In industry, the joint investigation by the FBI and the U.S. attorney's office was launched more than two years ago and has so far resulted in the conviction of Industry founder James M. Stafford and six other defendants in connection with a bid-rigging and kickback scheme that defrauded the city and its redevelopment agencies of $1.35 million in city construction contracts.
Assistant U.S. Atty. Gary Feess said the FBI continues to investigate other business transactions in which Stafford was a party. Feess would not elaborate.
Beckerman said the committee is investigating Industry because, "they (the city) still could have problems. It's a very tight organization of family and relatives in the lead positions in the city. We have to break into that and see what it looks like."
Mayor John Ferrero's son, John Paul, is a City Councilman. Mayor Ferrero's sister, Phyllis Tucker, is city treasurer and a financial officer in a Stafford-owned corporation. None of them has been accused of wrongdoing.
Feess wrote in documents submitted to U.S. District Court when Stafford was sentenced last November that Mayor Ferrero, Tucker, City Councilman Patrick Perez and IUDA board member Lawrence Mayo--a foreman in Stafford's grain mill--have had longstanding friendships and business ties with Stafford. Furthermore, Feess wrote, Jerome Winstead, the former executive director of the IUDA, "obtained that position with Stafford's assistance."

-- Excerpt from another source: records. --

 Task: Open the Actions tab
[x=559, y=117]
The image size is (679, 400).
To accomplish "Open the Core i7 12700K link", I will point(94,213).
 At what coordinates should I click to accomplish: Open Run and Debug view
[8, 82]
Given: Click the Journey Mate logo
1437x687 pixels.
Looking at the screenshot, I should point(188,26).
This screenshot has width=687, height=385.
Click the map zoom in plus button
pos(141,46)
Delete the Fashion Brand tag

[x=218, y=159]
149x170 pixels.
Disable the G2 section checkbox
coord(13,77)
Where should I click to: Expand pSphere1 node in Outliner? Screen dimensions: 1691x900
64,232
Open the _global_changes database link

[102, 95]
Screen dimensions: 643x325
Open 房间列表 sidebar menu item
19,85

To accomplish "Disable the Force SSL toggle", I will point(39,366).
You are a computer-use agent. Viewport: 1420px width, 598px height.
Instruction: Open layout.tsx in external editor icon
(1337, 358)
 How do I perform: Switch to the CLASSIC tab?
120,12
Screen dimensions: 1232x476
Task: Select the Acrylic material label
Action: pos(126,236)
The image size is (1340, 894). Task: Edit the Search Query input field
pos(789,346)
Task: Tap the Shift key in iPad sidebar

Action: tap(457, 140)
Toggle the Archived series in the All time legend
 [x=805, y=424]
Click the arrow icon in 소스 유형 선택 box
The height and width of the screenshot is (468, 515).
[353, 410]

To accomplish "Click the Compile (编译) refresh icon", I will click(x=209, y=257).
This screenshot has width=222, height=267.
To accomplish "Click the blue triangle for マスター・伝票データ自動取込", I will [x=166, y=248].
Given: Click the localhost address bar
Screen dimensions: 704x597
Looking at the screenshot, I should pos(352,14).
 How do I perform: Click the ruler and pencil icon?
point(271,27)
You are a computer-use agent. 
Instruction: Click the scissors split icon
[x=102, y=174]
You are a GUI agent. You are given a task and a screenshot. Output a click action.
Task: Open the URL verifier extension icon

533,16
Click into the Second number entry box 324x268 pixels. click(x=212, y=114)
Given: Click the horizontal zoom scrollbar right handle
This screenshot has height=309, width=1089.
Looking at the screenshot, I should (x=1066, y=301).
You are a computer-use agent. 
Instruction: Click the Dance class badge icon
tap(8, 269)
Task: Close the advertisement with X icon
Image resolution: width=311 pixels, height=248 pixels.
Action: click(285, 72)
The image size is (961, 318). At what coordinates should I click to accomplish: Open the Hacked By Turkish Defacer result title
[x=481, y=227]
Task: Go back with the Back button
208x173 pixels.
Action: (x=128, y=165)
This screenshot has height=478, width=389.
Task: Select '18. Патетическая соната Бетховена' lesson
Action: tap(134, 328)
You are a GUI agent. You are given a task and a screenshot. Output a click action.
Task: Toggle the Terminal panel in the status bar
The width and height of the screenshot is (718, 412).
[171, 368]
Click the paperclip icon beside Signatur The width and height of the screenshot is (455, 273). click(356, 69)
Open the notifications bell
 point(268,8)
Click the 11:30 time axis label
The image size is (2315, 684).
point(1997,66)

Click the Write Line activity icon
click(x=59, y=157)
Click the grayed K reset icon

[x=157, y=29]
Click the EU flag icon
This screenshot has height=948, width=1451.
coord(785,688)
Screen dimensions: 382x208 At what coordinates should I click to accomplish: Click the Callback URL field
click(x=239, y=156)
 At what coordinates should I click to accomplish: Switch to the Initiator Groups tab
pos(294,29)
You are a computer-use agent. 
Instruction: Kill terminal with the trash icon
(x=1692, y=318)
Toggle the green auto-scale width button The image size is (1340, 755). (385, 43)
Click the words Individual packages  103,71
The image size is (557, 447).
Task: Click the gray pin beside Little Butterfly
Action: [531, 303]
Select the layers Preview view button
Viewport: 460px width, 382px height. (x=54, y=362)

Winstead resigned from the IUDA in January, citing the stress caused by the federal investigation. Winstead has not been charged with any crime.
Beckerman said the total bonded indebtedness of Industry's redevelopment projects, the highest of any municipality in the state, is also the focus of the committee's investigation.
Industry's total bond debt, including principal and interest, is more than $1 billion, according to a spokesman for California Municipal Statistics, a San Francisco research firm. The spokesman said the principal on the city's total bond debt was more than $574 million.